Thanks everyone for your kind words
I have been wanting to run some IR through the Holga for a while now... been getting mixed reviews on which film to try. Pretty much settled on the Efke though, and this might just be a enough of a push that I need... thanks!
FWIW I have tried every IR film on the market in a Holga. Kodak's HIE, Ilford's SFX, Rollei's 400 IR, and the Efke IR820. Sadly Kodak has dropped HIE from production and even then they did not make a medium format version. The Ilford and Rollei films are more of an extended red film than a true IR film and have very poor IR sensitivity while the Efke fim has very good sensitivity down to around 820nm. Even if HIE was available in medium format I would still use the Efke film over HIE as I think it has better tonality. While IR light does not have "colors" the world looks very different in IR light from 720-820nm than it does from 820-900nm. Kodak's HIE records that deeper world while Efke's IR820 does not. That plus the fact that IR820 is based on R100 which is the old Adox KB21/R21 recipe means that it is very rich in silver so it has great midrange tonalities. Of course that also means it is slow (I rate it at 1.5-3iso with a Hoya R72)

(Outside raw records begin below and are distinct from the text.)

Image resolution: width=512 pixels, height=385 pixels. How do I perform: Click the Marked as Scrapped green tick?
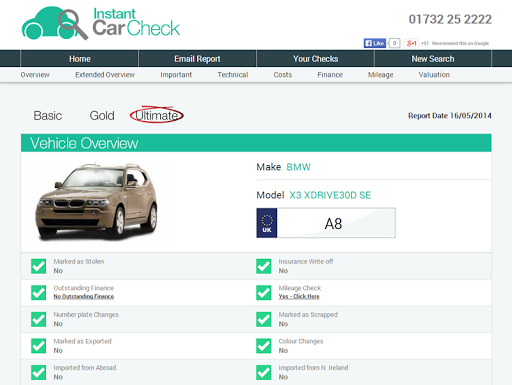tap(264, 319)
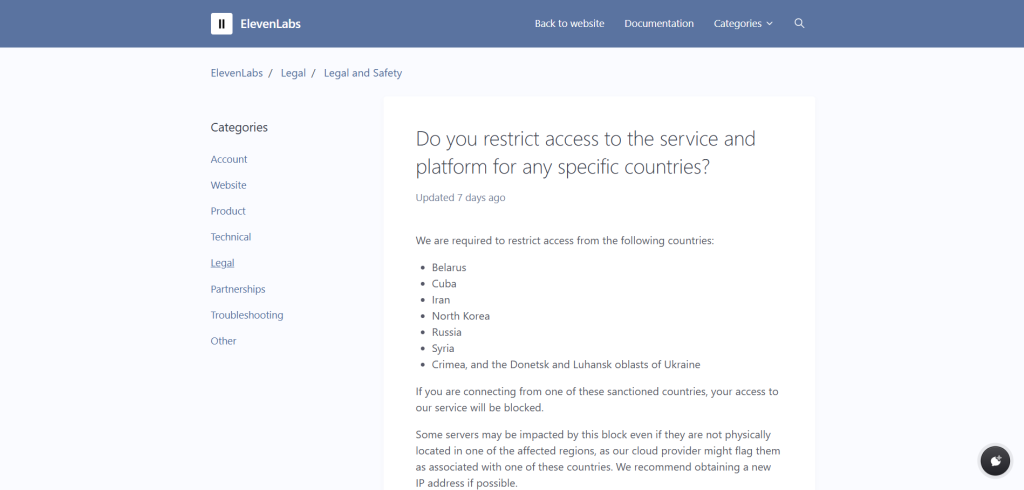Open the search magnifier icon

coord(799,23)
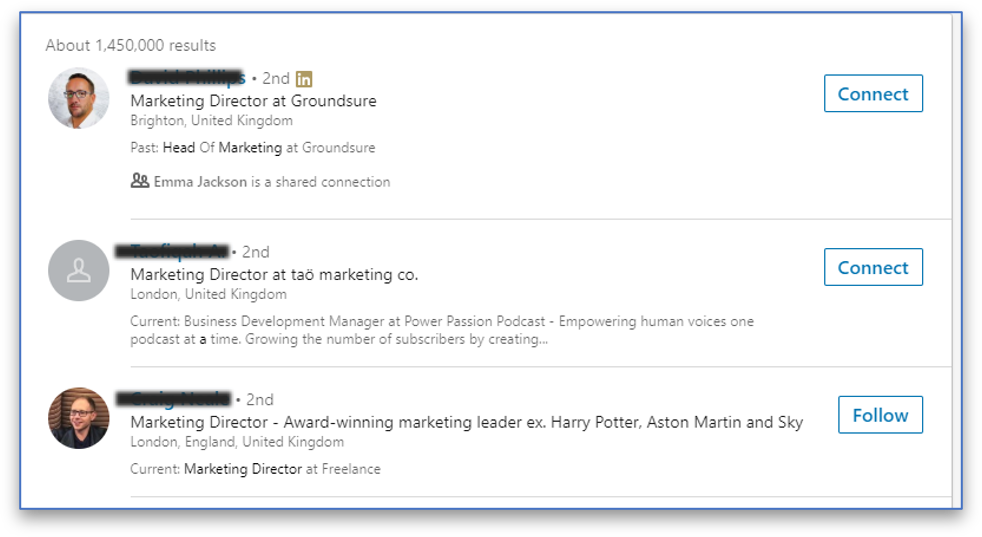This screenshot has height=537, width=982.
Task: Connect with the taö marketing co. director
Action: (x=873, y=268)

There is also a lot of bad information floating around the net about IR films in general. The biggest one is that black plastic is not opaque to IR films. Even with HIE this is just not an issue with either my Holgas or my black plastic daylight tanks. I have had no issues with fogging even when they were out all day in full mid-summer sun.
i can't help but wonder, though if yer wasting money on IR in the snow....would they have looked any different with regular 120? IR is like 3x as expensive!

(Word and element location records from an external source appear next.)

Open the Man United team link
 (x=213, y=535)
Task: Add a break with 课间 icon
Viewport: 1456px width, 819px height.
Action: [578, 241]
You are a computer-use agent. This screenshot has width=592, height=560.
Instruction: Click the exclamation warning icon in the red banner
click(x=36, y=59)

True it does cost more and at $9.99 a roll from Freestyle it aint cheap. However there is a difference with using it over regular panchromatic B&W film like Tri-X or HP5. It is hard to describe but the main differences are the expanded midtones, and the blackness to the water. These are subtle differences for sure and I don't shoot a lot of IR in the snow but it is fun to experiment a bit, mainly just to do it.